* WRITTEN EXERCISE:
Update the lines below by replacing every "New Hampshire" with "NH", keeping everything else the same. Leave the pictures out of your answer.
>> begin DATA RECORDS
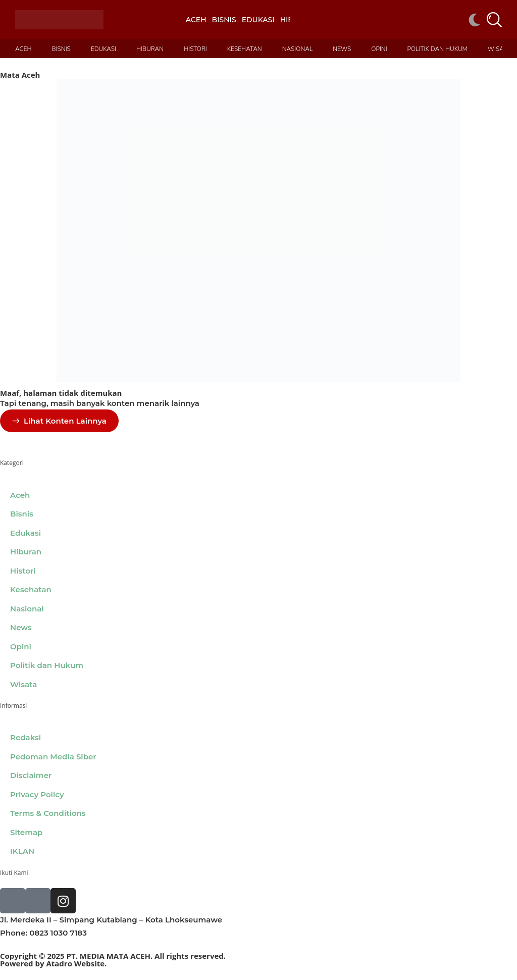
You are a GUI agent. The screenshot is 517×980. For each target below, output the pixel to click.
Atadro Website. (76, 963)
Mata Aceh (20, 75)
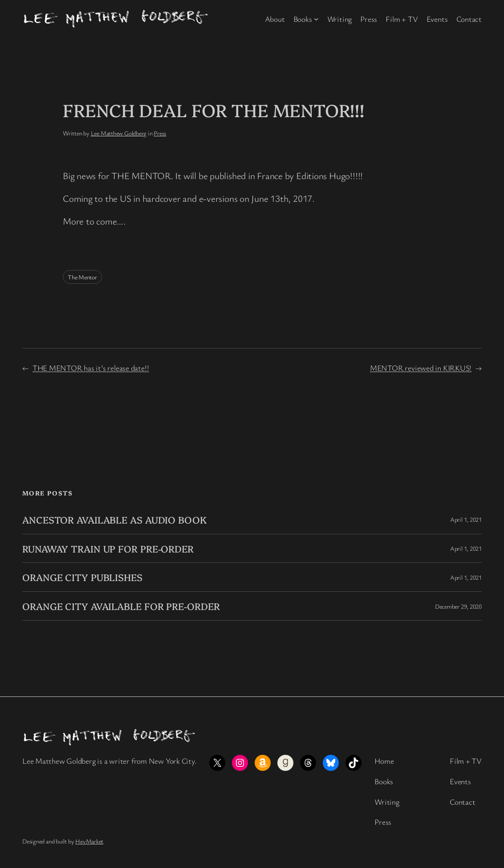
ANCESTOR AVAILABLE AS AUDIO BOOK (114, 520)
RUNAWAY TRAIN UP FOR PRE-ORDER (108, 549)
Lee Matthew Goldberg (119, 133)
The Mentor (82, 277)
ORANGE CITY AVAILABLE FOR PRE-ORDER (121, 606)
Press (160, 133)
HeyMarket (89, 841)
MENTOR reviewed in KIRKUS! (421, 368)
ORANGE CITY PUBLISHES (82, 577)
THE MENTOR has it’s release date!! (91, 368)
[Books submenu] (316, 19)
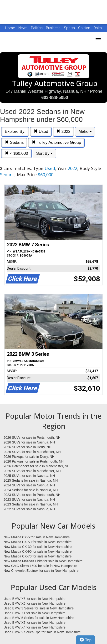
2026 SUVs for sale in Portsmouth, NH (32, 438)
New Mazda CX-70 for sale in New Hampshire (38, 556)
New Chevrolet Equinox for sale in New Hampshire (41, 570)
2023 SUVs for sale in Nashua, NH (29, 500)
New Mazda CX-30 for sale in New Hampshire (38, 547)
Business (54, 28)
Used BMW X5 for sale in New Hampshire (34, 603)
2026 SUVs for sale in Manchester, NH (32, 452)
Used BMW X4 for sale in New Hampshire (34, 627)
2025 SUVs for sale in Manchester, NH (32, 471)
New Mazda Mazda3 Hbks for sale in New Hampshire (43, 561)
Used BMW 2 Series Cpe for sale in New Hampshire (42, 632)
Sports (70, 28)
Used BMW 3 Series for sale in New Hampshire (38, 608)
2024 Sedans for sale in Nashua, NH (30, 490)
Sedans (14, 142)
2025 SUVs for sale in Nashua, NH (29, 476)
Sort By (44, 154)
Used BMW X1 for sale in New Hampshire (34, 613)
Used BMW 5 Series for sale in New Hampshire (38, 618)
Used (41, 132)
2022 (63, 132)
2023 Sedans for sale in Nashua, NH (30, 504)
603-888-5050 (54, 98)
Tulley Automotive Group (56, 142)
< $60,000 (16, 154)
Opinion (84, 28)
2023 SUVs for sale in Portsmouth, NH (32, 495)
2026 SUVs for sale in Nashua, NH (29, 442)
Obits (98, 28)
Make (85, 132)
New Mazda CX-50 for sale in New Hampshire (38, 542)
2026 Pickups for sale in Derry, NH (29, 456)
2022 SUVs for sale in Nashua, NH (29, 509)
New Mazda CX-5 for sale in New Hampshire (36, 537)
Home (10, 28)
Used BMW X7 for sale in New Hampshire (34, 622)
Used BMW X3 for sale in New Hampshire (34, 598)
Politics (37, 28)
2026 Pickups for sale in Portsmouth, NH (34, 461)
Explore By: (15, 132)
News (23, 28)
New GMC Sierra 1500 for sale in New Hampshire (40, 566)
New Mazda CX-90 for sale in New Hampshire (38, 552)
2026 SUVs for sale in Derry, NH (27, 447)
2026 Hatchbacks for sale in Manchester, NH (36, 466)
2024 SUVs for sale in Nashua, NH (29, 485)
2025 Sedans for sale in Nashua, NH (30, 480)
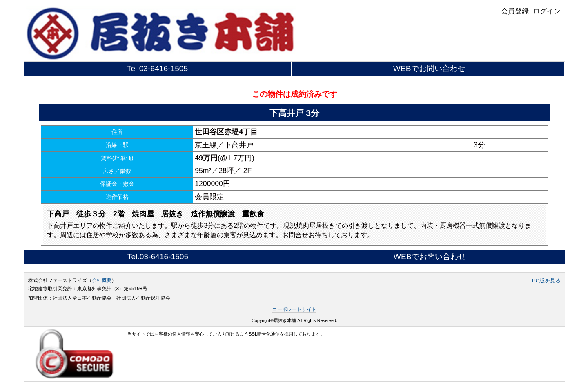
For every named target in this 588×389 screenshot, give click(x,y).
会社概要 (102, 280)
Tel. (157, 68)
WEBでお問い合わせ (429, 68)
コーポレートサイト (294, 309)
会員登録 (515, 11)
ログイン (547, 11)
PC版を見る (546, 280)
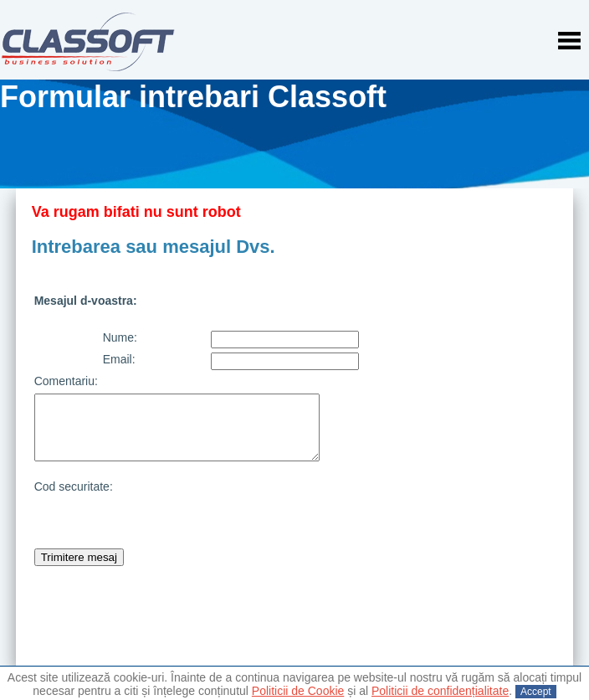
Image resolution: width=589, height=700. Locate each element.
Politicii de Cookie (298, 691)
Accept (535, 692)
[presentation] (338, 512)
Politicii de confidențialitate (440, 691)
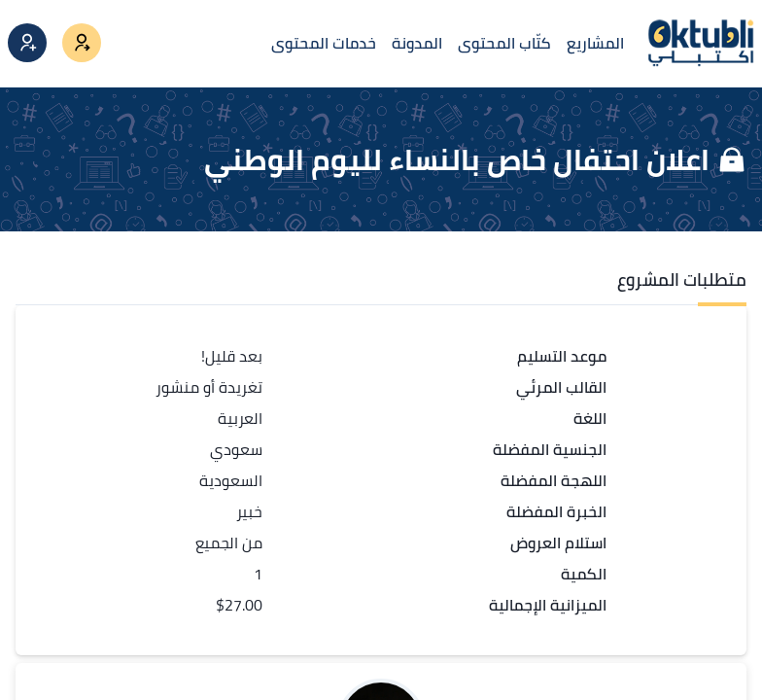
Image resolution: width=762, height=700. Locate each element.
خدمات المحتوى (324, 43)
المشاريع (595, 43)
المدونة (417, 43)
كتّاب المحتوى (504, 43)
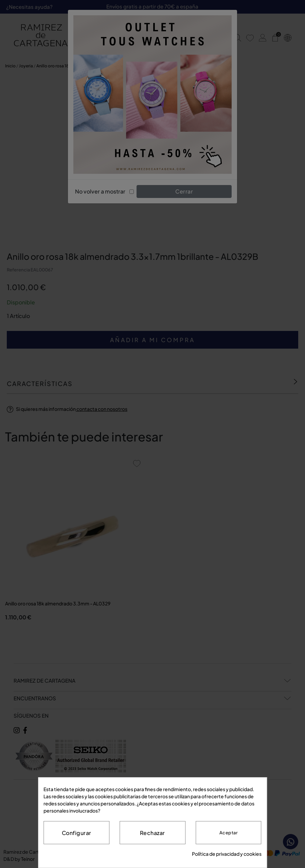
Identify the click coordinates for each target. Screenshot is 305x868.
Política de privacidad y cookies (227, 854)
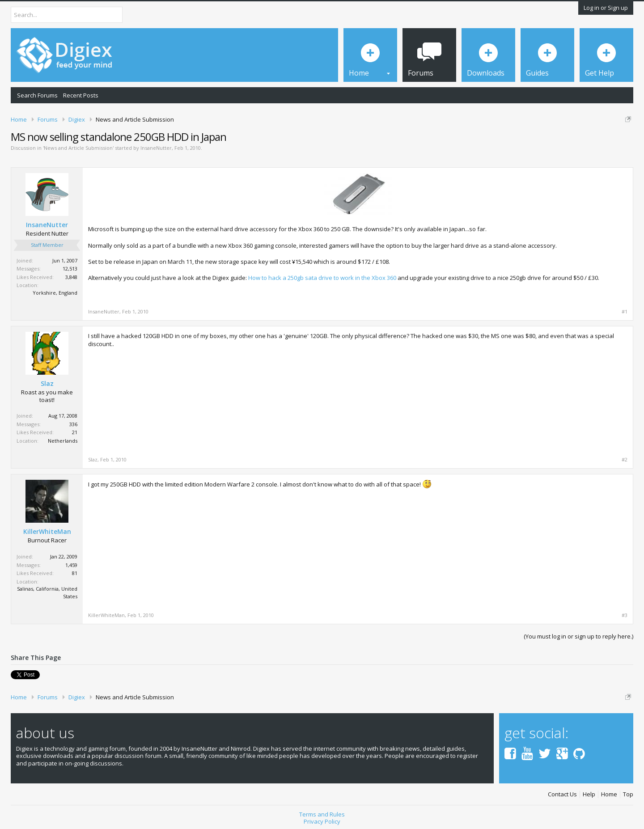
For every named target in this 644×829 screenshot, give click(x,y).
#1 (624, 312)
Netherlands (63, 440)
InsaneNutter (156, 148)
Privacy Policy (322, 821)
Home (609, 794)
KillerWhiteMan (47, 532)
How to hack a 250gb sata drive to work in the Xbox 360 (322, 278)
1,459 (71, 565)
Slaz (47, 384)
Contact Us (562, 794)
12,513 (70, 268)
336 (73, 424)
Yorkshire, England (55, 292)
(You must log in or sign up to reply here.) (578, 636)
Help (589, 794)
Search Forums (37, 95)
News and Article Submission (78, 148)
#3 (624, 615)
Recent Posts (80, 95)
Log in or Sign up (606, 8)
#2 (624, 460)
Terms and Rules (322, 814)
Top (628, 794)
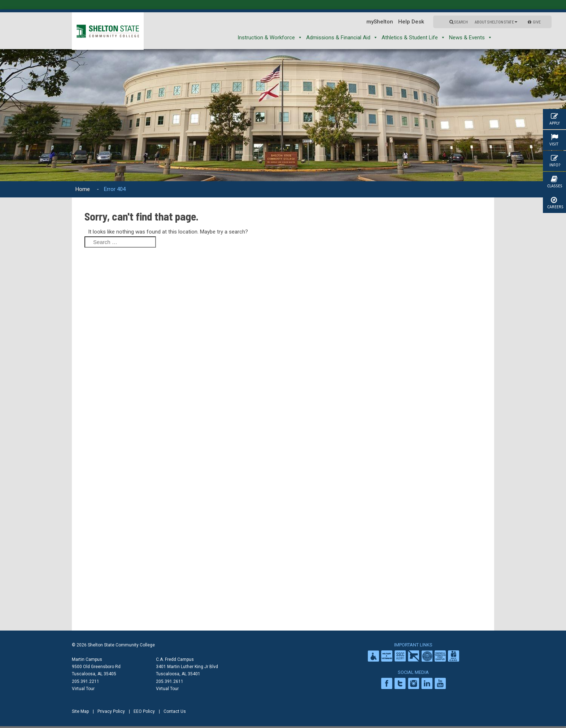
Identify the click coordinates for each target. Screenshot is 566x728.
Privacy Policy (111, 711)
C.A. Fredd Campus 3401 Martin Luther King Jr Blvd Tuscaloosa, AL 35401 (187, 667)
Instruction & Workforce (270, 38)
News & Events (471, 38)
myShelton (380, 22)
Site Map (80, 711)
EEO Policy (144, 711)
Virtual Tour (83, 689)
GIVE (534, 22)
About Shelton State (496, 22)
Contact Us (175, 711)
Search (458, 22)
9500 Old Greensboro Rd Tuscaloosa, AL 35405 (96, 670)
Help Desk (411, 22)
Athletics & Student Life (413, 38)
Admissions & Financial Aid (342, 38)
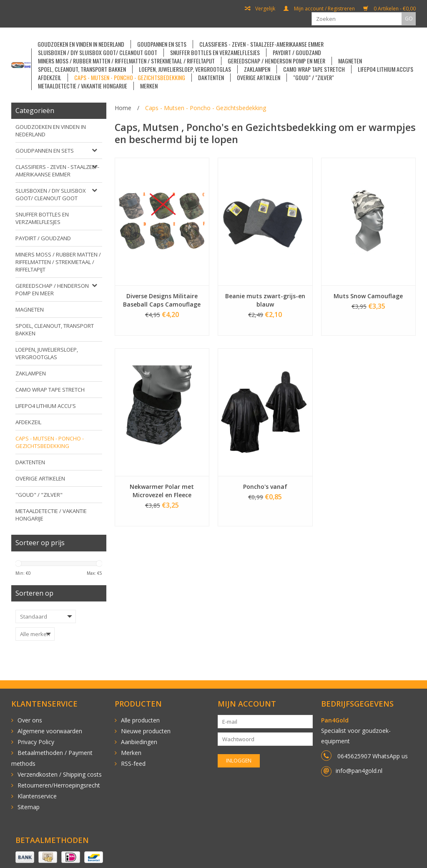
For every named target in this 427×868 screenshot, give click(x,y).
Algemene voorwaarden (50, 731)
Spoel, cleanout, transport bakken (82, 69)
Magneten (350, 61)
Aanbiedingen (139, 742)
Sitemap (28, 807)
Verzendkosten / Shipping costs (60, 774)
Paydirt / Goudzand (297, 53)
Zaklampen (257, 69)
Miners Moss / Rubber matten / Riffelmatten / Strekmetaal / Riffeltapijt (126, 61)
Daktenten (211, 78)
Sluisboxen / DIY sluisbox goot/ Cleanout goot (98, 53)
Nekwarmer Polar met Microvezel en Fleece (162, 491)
>> end DATA RECORDS
* FULL OUTPUT:
You are a GUI agent. The screenshot is 517×980. For each target below, output the pixel to click.
Atadro Website. (76, 963)
Mata Aceh (20, 75)
ANCESTOR AVAILABLE AS AUDIO BOOK (114, 520)
RUNAWAY TRAIN UP FOR PRE-ORDER (108, 549)
Lee Matthew Goldberg (119, 133)
The Mentor (82, 277)
ORANGE CITY AVAILABLE FOR PRE-ORDER (121, 606)
Press (160, 133)
HeyMarket (89, 841)
MENTOR reviewed in KIRKUS! (421, 368)
ORANGE CITY PUBLISHES (82, 577)
THE MENTOR has it’s release date!! (91, 368)
[Books submenu] (316, 19)
2026 SUVs for sale in Portsmouth, NH (32, 438)
New Mazda CX-70 for sale in NH (38, 556)
New Chevrolet Equinox for sale in NH (41, 570)
2023 SUVs for sale in Nashua, NH (29, 500)
New Mazda CX-30 for sale in NH (38, 547)
Business (54, 28)
Used BMW X5 for sale in NH (34, 603)
2026 SUVs for sale in Manchester, NH (32, 452)
Used BMW X4 for sale in NH (34, 627)
2025 SUVs for sale in Manchester, NH (32, 471)
New Mazda Mazda3 Hbks for sale in NH (43, 561)
Used BMW 2 Series Cpe for sale in NH (42, 632)
Sports (70, 28)
Used BMW 3 Series for sale in NH (38, 608)
2024 Sedans for sale in Nashua, NH (30, 490)
Sedans (14, 142)
2025 SUVs for sale in Nashua, NH (29, 476)
Sort By (44, 154)
Used BMW X1 for sale in NH (34, 613)
Used BMW 5 Series for sale in NH (38, 618)
Used (41, 132)
2022 (63, 132)
2023 Sedans for sale in Nashua, NH (30, 504)
603-888-5050 (54, 98)
Tulley Automotive Group (56, 142)
< $60,000 (16, 154)
Opinion (84, 28)
2023 SUVs for sale in Portsmouth, NH (32, 495)
2026 SUVs for sale in Nashua, NH (29, 442)
Obits (98, 28)
Make (85, 132)
New Mazda CX-50 for sale in NH (38, 542)
2026 Pickups for sale in Derry, NH (29, 456)
2022 SUVs for sale in Nashua, NH (29, 509)
New Mazda CX-5 for sale in NH (36, 537)
Home (10, 28)
Used BMW X7 for sale in NH (34, 622)
Used BMW X3 for sale in NH (34, 598)
Politics (37, 28)
2026 Pickups for sale in Portsmouth, NH (34, 461)
Explore By: (15, 132)
News (23, 28)
New GMC Sierra 1500 for sale in NH (40, 566)
New Mazda CX-90 for sale in NH (38, 552)
2026 SUVs for sale in Derry, NH (27, 447)
2026 Hatchbacks for sale in Manchester, NH (36, 466)
2024 SUVs for sale in Nashua, NH (29, 485)
2025 Sedans for sale in Nashua, NH (30, 480)
For every named target in this 588×389 screenshot, give click(x,y).
会社概要 (102, 280)
Tel. (157, 68)
WEBでお問い合わせ (429, 68)
コーポレートサイト (294, 309)
会員登録 (515, 11)
ログイン (547, 11)
PC版を見る (546, 280)
Image resolution: width=589, height=700. Locate each element.
Politicii de Cookie (298, 691)
Accept (535, 692)
[presentation] (338, 512)
Politicii de confidențialitate (440, 691)
Image resolution: width=762, height=700. Locate each element.
خدمات المحتوى (324, 43)
المشاريع (595, 43)
المدونة (417, 43)
كتّاب المحتوى (504, 43)
Identify the click coordinates for each target. Screenshot is 305x868.
Política de privacidad y cookies (227, 854)
For every named target in this 644×829 screenshot, give click(x,y).
#1 (624, 312)
Netherlands (63, 440)
InsaneNutter (156, 148)
Privacy Policy (322, 821)
Home (609, 794)
KillerWhiteMan (47, 532)
How to hack a 250gb sata drive to work in the Xbox 360 (322, 278)
1,459 (71, 565)
Slaz (47, 384)
Contact Us (562, 794)
12,513 (70, 268)
336 (73, 424)
Yorkshire, England (55, 292)
(You must log in or sign up to reply here.) (578, 636)
Help (589, 794)
Search Forums (37, 95)
News and Article Submission (78, 148)
#3 (624, 615)
Recent Posts (80, 95)
Log in or Sign up (606, 8)
#2 (624, 460)
Terms and Rules (322, 814)
Top (628, 794)
Identify the click coordinates for each target. Screenshot is 566x728.
Privacy Policy (111, 711)
C.A. Fredd Campus 3401 Martin Luther King Jr Blvd Tuscaloosa, AL 35401 (187, 667)
Instruction & Workforce (270, 38)
News & Events (471, 38)
myShelton (380, 22)
Site Map (80, 711)
EEO Policy (144, 711)
Virtual Tour (83, 689)
GIVE (534, 22)
About Shelton State (496, 22)
Contact Us (175, 711)
Search (458, 22)
9500 Old Greensboro Rd Tuscaloosa, AL 35405 (96, 670)
Help Desk (411, 22)
Athletics & Student Life (413, 38)
Admissions & Financial Aid (342, 38)
For every named target in this 427×868 screenshot, give click(x,y).
Algemene voorwaarden (50, 731)
Spoel, cleanout, transport bakken (82, 69)
Magneten (350, 61)
Aanbiedingen (139, 742)
Sitemap (28, 807)
Verzendkosten / Shipping costs (60, 774)
Paydirt / Goudzand (297, 53)
Zaklampen (257, 69)
Miners Moss / Rubber matten / Riffelmatten / Strekmetaal / Riffeltapijt (126, 61)
Daktenten (211, 78)
Sluisboxen / DIY sluisbox goot/ Cleanout goot (98, 53)
Nekwarmer Polar met Microvezel en Fleece (162, 491)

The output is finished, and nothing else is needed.